Cloudflare outage takes down X, ChatGPT and many websites
A number of high-profile websites, including X and ChatGPT, went down for many on Tuesday, due to problems affecting major internet infrastructure firm, Cloudflare.
Thousands of users began reporting issues with the sites, as well as other services, to outage monitoring site Downdetector shortly after 11:30 GMT.
Cloudflare said in a statement it had seen "a spike in unusual traffic to one of Cloudflare's services beginning at 11:20 UTC" which had caused errors for traffic passing through its network.
"We do not yet know the cause of the spike in unusual traffic," it said, adding "we are all hands-on deck to make sure all traffic is served without errors."
Later, as many internet services started to return to normal, the firm said it had "deployed a change which has restored dashboard services."
On its homepage, X was displaying a message for some users saying there was a problem with its internal server, as a result of an "error" originating with Cloudflare.
ChatGPT's site was also displaying an error message telling some users: "please unblock challenges cloudflare.com to proceed."
Cloudflare said in an earlier note on its service status dashboard that the issues it was experiencing "potentially impacts multiple customers".
In updates since it added it was "seeing services recover" but some customers "may continue to observe higher-than-normal error rates as we continue remediation efforts".
Cloudflare is a huge provider of internet security across the world, carrying out services such as checking visitor connections to sites are coming from humans rather than bots.

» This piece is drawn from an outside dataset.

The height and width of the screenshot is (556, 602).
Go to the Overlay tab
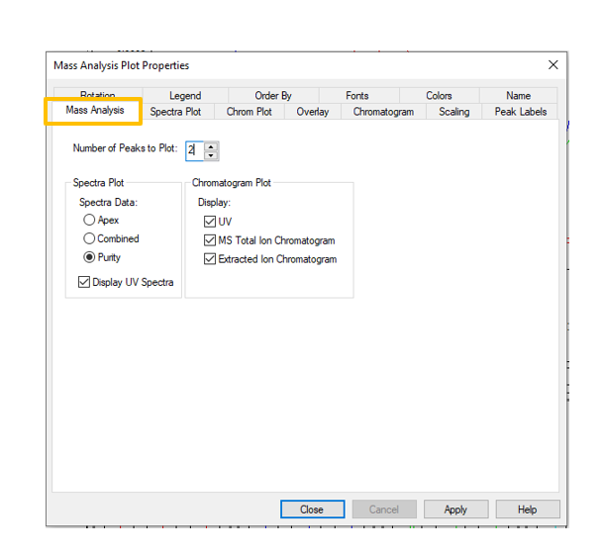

Downdetector itself - a site many flock to when sites stop loading or appear to have issues - also displayed an error message as many tried to access it on Tuesday.
Alp Toker, director of NetBlocks, which monitors the connectivity of web services, said the outage "points to a catastrophic disruption to Cloudflare's infrastructure".
Issues affecting Cloudflare's services come after an outage impacting Amazon Web Services last month saw more than 1,000 sites and apps knocked offline.
Another major web services provider, Microsoft Azure, was also affected shortly afterwards.